Question

Calculate the Definite Integral

Answer 1

\[\int\limits_{0}^{2}\frac{ 1 }{ u }- \frac{ 1 }{ u^5 } \]

Answer 2

@surjithayer can you help me out with this one?

Answer 3

do you know how to find an antiderivative?

Answer 4

Yes

Answer 5

what is the antiderivative for this problem?

Answer 6

1/u = ln(x) + C
1/u^5 = -1/4x^4 + C

Answer 7

\[[\ln(2) - \frac{ 1 }{ 4x^4 }] - [\ln(0) - \frac{ 1 }{ 4(0)^4 }\]

Answer 8

thats ment to be 4(2)^4 on the first part

Answer 9

you need to write it as a limit since this is an improper integral

Answer 10

\[\Large\int\limits_{0}^{2}\left(\frac{ 1 }{ u }- \frac{ 1 }{ u^5 }\right)du\]

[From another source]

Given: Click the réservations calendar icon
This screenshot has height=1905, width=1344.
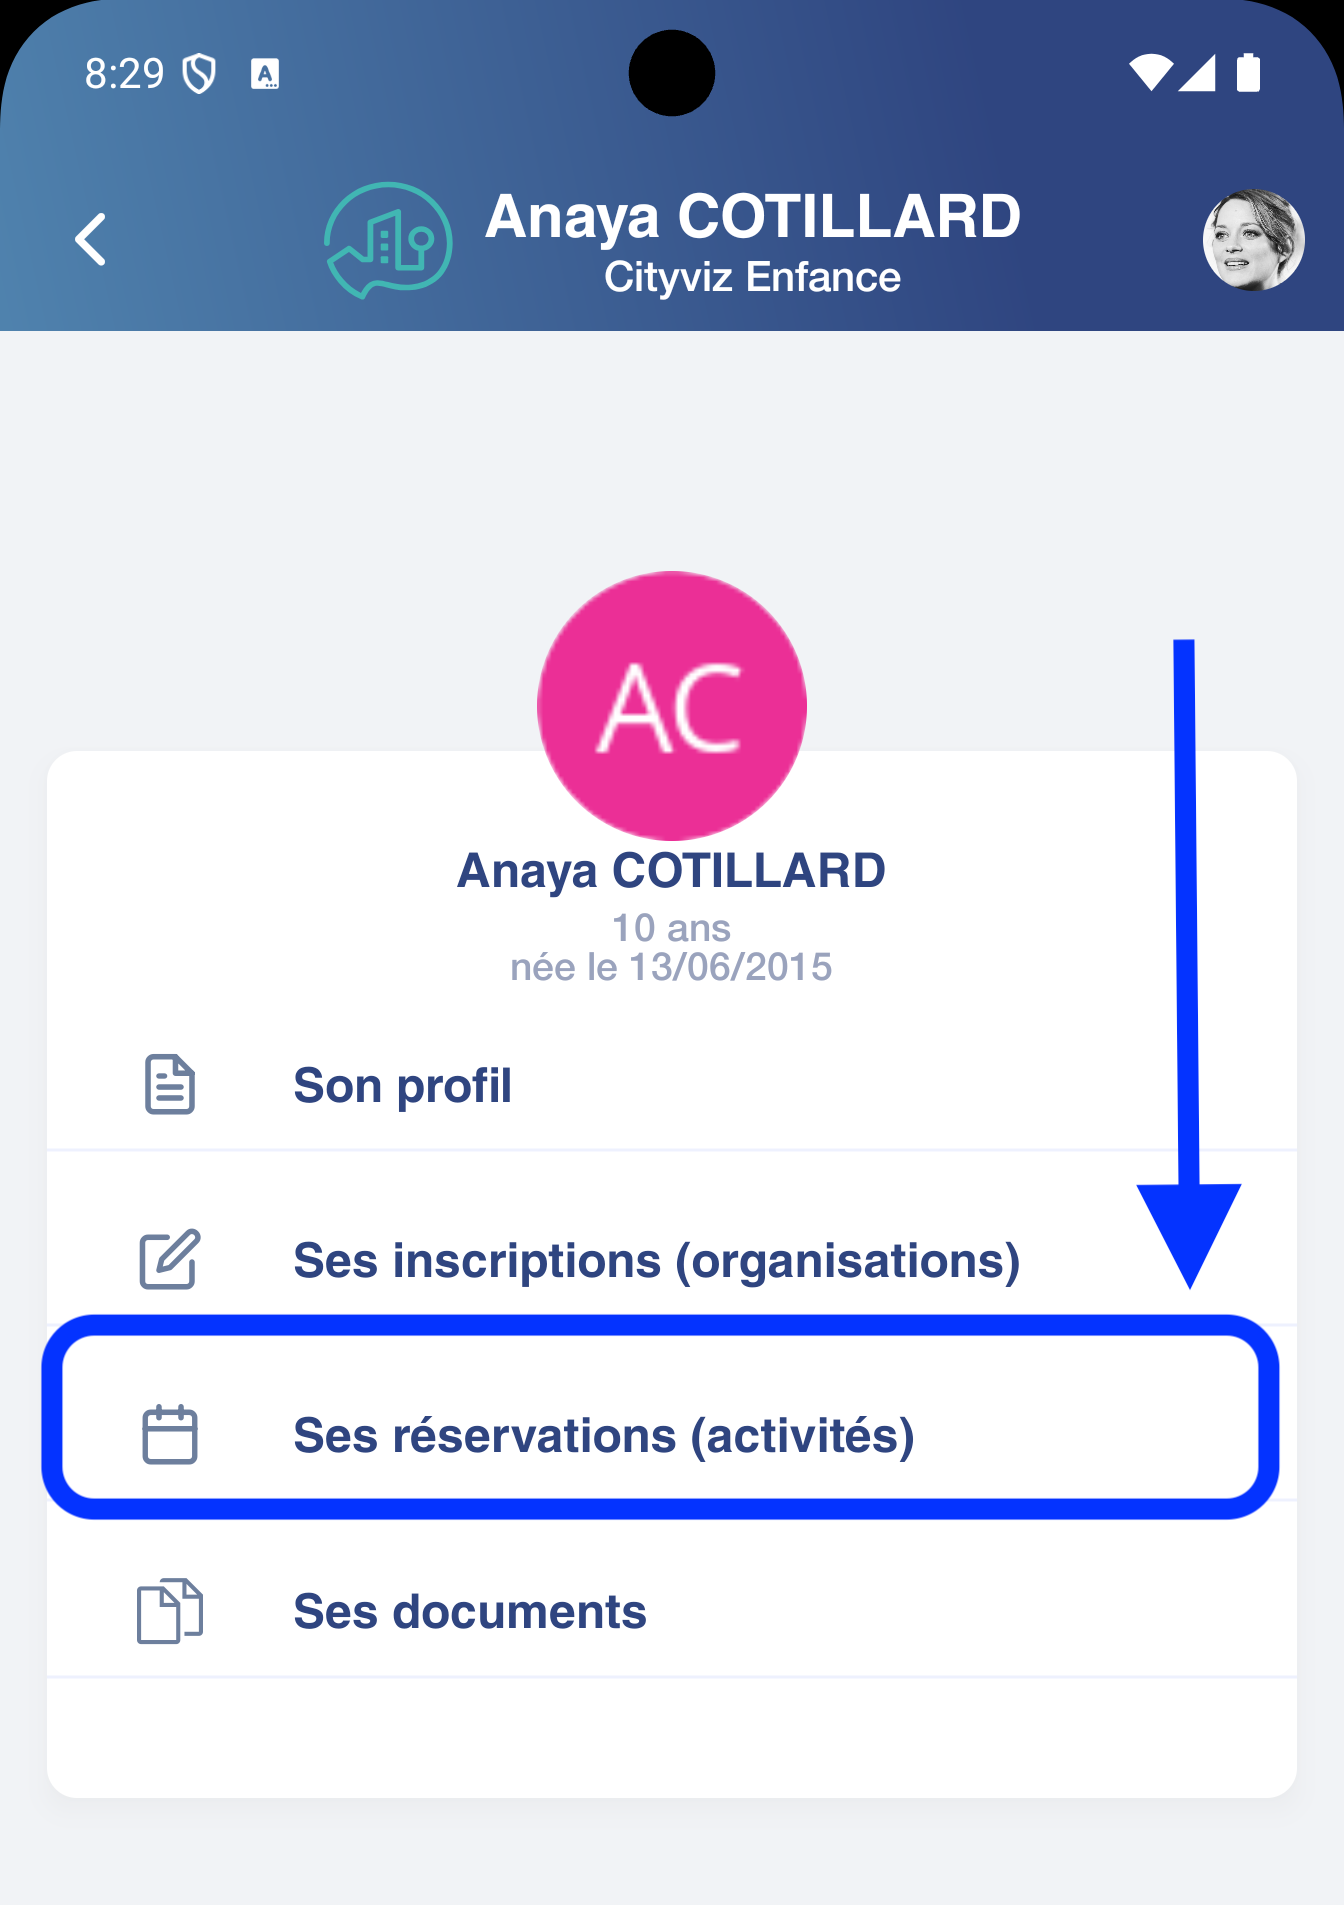Looking at the screenshot, I should 170,1435.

\[\Large\lim_{t\to0^{+}}\int\limits_{t}^{2}\left(\frac{ 1 }{ u }- \frac{ 1 }{ u^5 }\right)du\]

Answer 11

@zarkon Sorry I had to leave, so I just do the same thing but, put t in instead of 0 ?

Answer 12

your integrand is not defined at 0 so you need to take the limit.